Much like the owner of a sickly pet, it is time for California to lay its ambitious bullet train plans to rest, at least for now.
Gov. Jerry Brown’s long-standing passion project, which is demonstrably behind schedule and slated to cost just about twice as much as previously planned, has suffered from several harsh setbacks.
The goal of the high-speed rail system was an idealistic one. Transporting passengers the long distance between San Francisco and Los Angeles in a short amount of time could yield great benefits for California, but it’s unfortunately time to face the music and accept that the bullet train was not meant to be; not in current conditions. Brown jumped the gun horribly on the bullet train.
Voters approved a $9 billion bond for the bullet train, or Caltrain, but the real cost seems to be skyrocketing.
Federal reports show that the project could cost 50 percent more than initially estimated, according to the Los Angeles Times.
Much of the tax revenue going toward the construction of the rail has been “hogtied by complex taxpayer protections” that were within the bill, according to the Times.
Construction didn’t officially begin until 2014, and a federal risk assessment estimates that a significant portion of the construction will take seven years longer than previously estimated.
The issue of tunneling through the Tehachapi Mountains north of Los Angeles still remains a big obstacle.
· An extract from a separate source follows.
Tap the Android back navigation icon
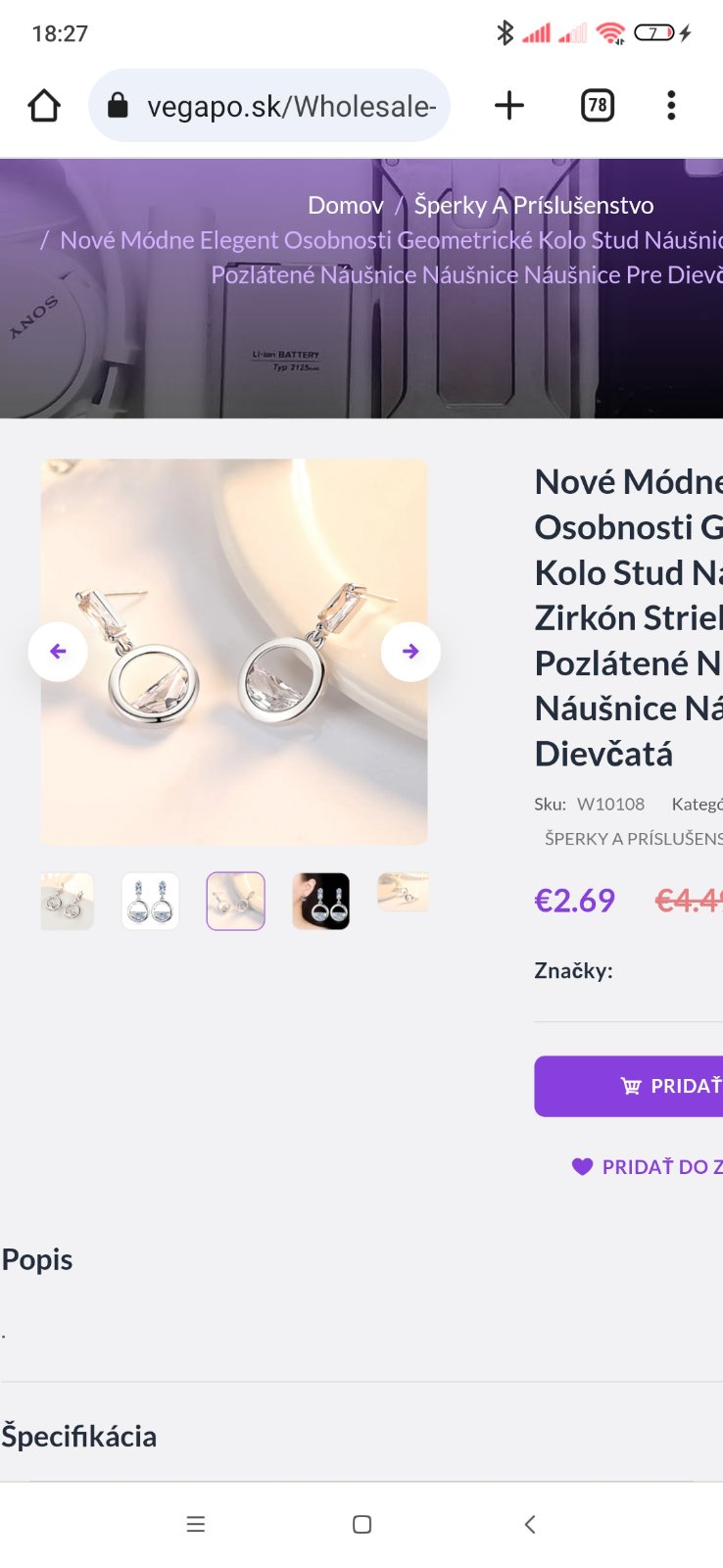 pyautogui.click(x=530, y=1524)
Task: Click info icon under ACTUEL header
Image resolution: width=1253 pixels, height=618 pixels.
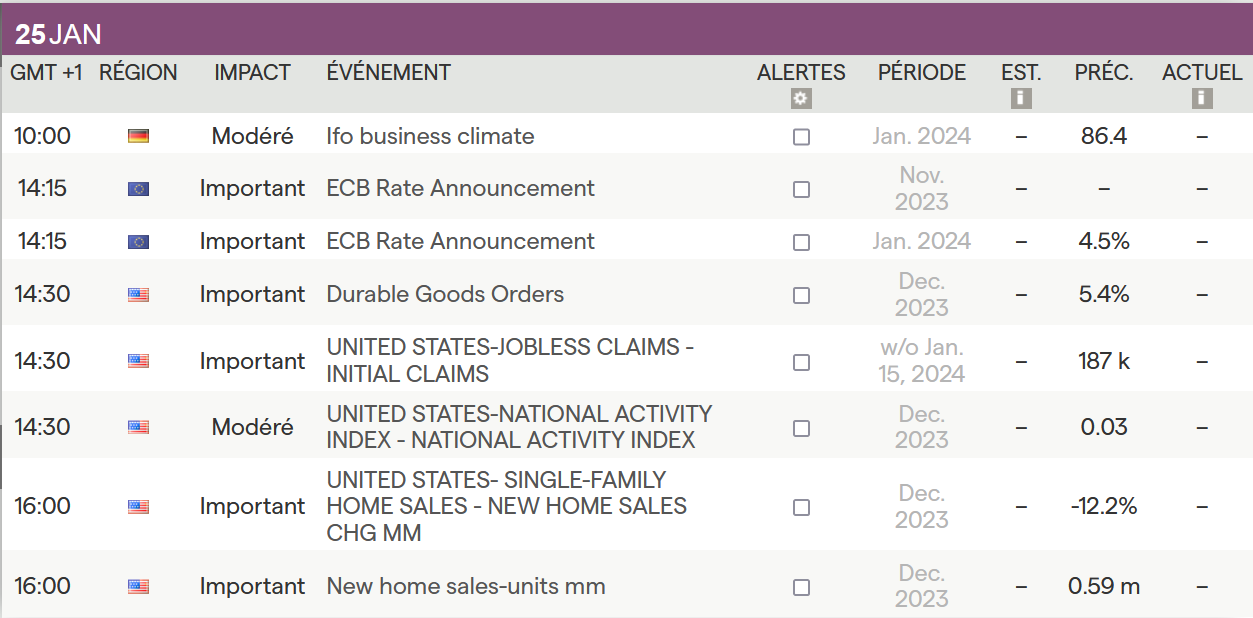Action: (1202, 98)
The seemingly endless rise in costs and delays has caused faith in the project to plummet. At this point, it is a waste of time and money.
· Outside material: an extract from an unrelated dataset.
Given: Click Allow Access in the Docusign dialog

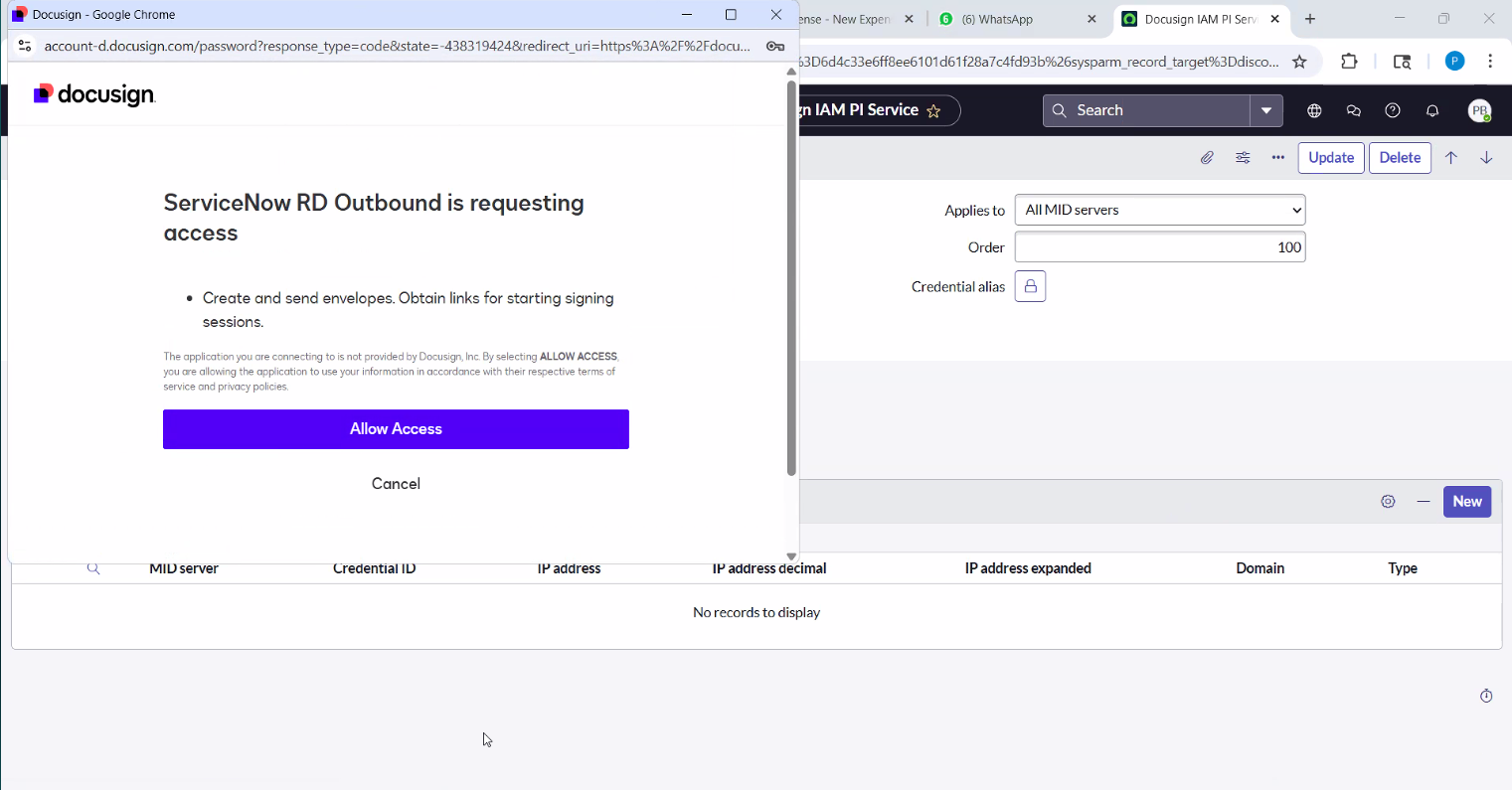Looking at the screenshot, I should coord(395,428).
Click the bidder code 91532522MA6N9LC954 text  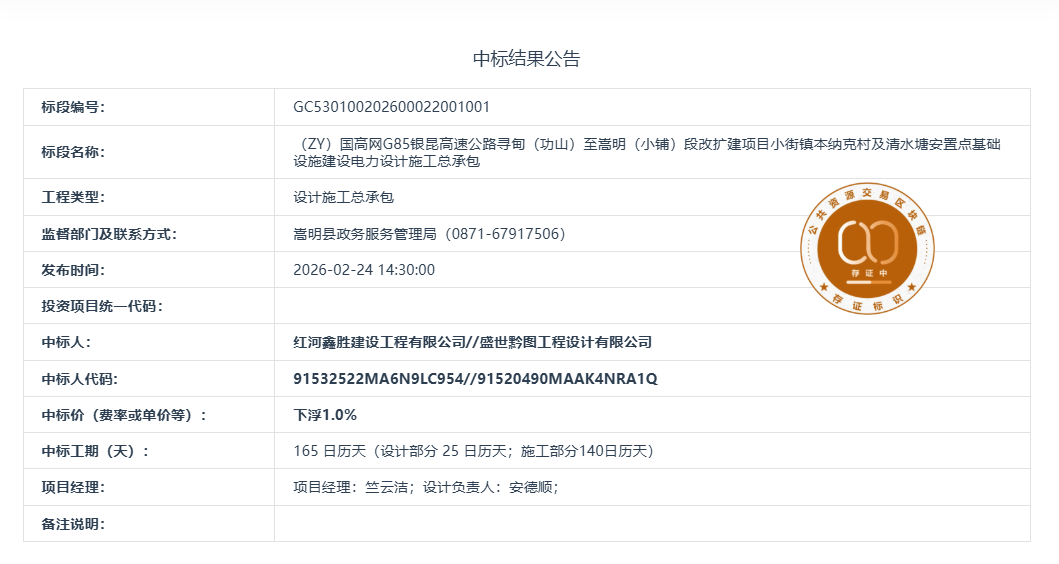tap(379, 379)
To add insult to injury, the project now faces further delay from the Trump administration’s decision to withhold a $647 million grant that would have helped finance it.
Brown is working to get the administration to reverse its decision, but it has come time for him to face the facts.
If the powers that be don’t bring an end to the project, then Brown’s successor most likely will.
While it grows increasingly probable that the bullet train is destined to crash and burn, let us not lose all hope–the train has great potential that can still come to fruition if the idea is picked back up later when the timing is better.
The high-speed rail was estimated to raise over $1 billion in annual revenue surplus, according to a 2008 news release.
In addition, anyone living in Southern California knows there is a huge traffic problem, and the high-speed rail in question could lift a massive burden off of California’s freeways; not to mention a decrease in fuel emissions from cars.
Despite the good intentions of the bullet train, it is simply not its time. Environmental roadblocks, rising costs and devastating delays simply do not want this train getting built right now.
Despite all this, the idea of investing in more electric railroads for Southern California still has the potential to be beneficial.
Hopefully, with better circumstances, the people of Southern California will one day be able to see those benefits.